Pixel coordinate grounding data

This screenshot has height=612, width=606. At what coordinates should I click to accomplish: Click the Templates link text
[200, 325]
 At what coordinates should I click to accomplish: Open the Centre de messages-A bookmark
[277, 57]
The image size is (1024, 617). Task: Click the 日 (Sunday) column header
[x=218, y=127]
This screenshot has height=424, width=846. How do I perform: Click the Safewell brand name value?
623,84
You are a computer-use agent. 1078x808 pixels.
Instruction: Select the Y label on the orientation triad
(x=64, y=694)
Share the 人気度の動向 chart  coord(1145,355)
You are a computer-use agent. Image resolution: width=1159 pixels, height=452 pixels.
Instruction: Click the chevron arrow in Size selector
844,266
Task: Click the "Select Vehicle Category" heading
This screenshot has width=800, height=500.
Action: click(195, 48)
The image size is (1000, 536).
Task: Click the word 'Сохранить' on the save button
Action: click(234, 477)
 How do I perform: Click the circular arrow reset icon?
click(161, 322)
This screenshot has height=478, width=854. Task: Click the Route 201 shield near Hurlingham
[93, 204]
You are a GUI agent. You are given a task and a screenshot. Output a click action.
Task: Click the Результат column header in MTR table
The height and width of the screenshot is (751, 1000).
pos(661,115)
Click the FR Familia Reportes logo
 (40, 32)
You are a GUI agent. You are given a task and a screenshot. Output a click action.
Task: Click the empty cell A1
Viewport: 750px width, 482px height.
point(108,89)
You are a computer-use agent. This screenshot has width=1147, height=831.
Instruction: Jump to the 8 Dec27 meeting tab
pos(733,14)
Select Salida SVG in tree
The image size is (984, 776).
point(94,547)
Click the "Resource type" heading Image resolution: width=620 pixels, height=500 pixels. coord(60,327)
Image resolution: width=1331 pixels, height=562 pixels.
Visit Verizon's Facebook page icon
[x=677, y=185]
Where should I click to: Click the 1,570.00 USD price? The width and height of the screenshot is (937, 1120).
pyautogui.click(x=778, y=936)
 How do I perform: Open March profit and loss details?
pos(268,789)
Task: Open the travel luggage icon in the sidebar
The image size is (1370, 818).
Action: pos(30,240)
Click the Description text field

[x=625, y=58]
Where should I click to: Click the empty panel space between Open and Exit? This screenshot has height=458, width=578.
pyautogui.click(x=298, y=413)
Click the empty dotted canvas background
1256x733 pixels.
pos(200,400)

EXERCISE OBJECTIVE
Please transcribe only the lines in the records above running from the line that has "Share the 人気度の動向" through the line that has "Task: Click the empty cell A1", both included, exactly as they appear.

TASK ANSWER
Share the 人気度の動向 chart  coord(1145,355)
You are a computer-use agent. Image resolution: width=1159 pixels, height=452 pixels.
Instruction: Click the chevron arrow in Size selector
844,266
Task: Click the "Select Vehicle Category" heading
This screenshot has width=800, height=500.
Action: click(195, 48)
The image size is (1000, 536).
Task: Click the word 'Сохранить' on the save button
Action: click(234, 477)
 How do I perform: Click the circular arrow reset icon?
click(161, 322)
This screenshot has height=478, width=854. Task: Click the Route 201 shield near Hurlingham
[93, 204]
You are a GUI agent. You are given a task and a screenshot. Output a click action.
Task: Click the Результат column header in MTR table
The height and width of the screenshot is (751, 1000).
pos(661,115)
Click the FR Familia Reportes logo
 (40, 32)
You are a GUI agent. You are given a task and a screenshot. Output a click action.
Task: Click the empty cell A1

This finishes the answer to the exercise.